Carel Anton Fodor or Carolus Antonius Fodor (12 April 1768 – 22 February 1846) was a Dutch pianist, conductor, and the most prominent composer of his generation in the Netherlands, writing in the manner of Joseph Haydn.

He was born in Venlo. He accompanied his older brother, Carolus Emanuel, to Paris at the age of thirteen, to complete his musical studies, perhaps visiting Russia, but returning to Amsterdam in 1790. Concertising in Amsterdam and The Hague, he built a solid reputation in Dutch musical circles as a pianistic virtuoso.

In 1798 he married Geertruida Tersteeg.

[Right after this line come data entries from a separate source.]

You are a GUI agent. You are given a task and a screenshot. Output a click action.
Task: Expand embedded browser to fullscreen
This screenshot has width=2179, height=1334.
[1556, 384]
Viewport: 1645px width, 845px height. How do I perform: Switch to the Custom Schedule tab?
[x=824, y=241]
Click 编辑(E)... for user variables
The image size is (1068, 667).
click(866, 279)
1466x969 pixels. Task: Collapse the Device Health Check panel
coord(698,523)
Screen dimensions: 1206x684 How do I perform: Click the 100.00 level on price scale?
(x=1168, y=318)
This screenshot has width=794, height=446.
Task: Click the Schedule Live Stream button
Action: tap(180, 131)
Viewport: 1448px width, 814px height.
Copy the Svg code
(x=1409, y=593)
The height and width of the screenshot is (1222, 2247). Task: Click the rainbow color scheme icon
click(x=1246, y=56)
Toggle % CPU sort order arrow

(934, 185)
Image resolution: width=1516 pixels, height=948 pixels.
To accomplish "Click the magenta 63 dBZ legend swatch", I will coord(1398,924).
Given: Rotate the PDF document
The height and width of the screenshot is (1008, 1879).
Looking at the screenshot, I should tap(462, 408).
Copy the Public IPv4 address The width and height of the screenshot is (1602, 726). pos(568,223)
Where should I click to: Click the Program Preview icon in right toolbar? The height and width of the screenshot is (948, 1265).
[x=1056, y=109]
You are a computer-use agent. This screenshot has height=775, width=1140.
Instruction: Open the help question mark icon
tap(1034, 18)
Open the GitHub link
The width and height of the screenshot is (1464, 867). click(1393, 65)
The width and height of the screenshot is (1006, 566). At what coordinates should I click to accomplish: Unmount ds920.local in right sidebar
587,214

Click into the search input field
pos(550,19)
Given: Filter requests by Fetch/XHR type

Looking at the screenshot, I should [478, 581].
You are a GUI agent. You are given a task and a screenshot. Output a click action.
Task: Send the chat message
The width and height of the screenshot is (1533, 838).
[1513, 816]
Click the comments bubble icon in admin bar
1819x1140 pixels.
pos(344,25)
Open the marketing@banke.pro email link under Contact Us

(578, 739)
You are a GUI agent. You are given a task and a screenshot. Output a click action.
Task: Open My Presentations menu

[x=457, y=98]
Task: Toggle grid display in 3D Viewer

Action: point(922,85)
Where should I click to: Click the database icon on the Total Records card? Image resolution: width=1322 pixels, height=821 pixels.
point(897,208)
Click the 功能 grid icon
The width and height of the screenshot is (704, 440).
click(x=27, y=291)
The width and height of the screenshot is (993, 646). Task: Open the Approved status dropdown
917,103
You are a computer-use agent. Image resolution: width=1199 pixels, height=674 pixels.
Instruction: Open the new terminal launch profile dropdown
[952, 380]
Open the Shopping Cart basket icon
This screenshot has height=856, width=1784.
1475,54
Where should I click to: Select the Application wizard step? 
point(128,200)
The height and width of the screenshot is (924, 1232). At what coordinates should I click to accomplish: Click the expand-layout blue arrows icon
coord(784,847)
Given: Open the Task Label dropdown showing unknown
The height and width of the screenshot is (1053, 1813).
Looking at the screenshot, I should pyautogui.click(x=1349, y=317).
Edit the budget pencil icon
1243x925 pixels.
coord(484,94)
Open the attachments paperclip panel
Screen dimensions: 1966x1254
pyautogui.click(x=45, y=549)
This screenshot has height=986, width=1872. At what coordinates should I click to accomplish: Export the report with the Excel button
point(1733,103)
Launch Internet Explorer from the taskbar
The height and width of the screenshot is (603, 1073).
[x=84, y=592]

At the death of Bartholomeus Ruloffs in 1801 he was named conductor of the orchestra of Felix Meritis, which he was to lead for twenty-five years. In the following year he was nominated to the position of the orchestra Eruditio Musica. In 1808 Louis Bonaparte appointed him to head the Instituut voor Wetenschappen, Literatuur en Schone Kunsten, precursor of the Koninklijke Nederlandse Academie van Wetenschappen, the Royal Netherlands Academy of Arts and Sciences. In 1811 he established, with Johann Wilhelm Wilms and some others the series of Tuesday concerts. He died, aged 77, in Amsterdam.

Anton Fodor published three symphonies (Opp. 5, 12 and 19), eight piano concertos, and a considerable output of chamber music in which the piano plays the leading role, as well as songs on Dutch texts. His opera, Numa Pompilius, has been lost.